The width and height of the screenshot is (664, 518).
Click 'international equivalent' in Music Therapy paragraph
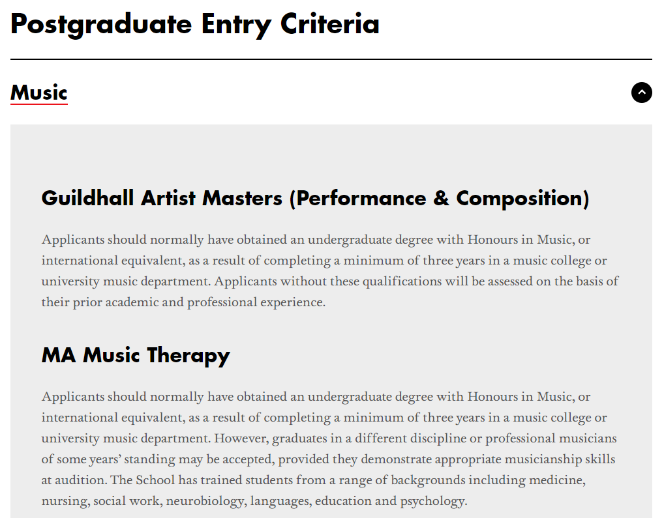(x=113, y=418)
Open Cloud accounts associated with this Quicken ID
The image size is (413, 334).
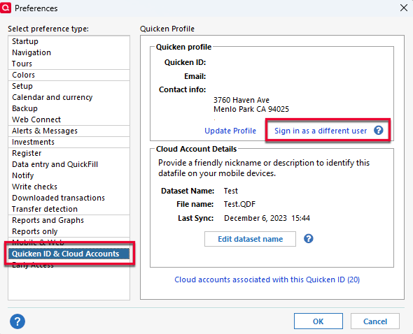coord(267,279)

━━━━━━━━━━━━━━━━━━━━

### WHAT YOU ARE ASKED TO DO
Should a record include a picture, drop the picture and write out the remainder exactly.

### EXPECTED ANSWER
The width and height of the screenshot is (664, 518).
Click 'international equivalent' in Music Therapy paragraph
(x=113, y=418)
Open Cloud accounts associated with this Quicken ID
The image size is (413, 334).
coord(267,279)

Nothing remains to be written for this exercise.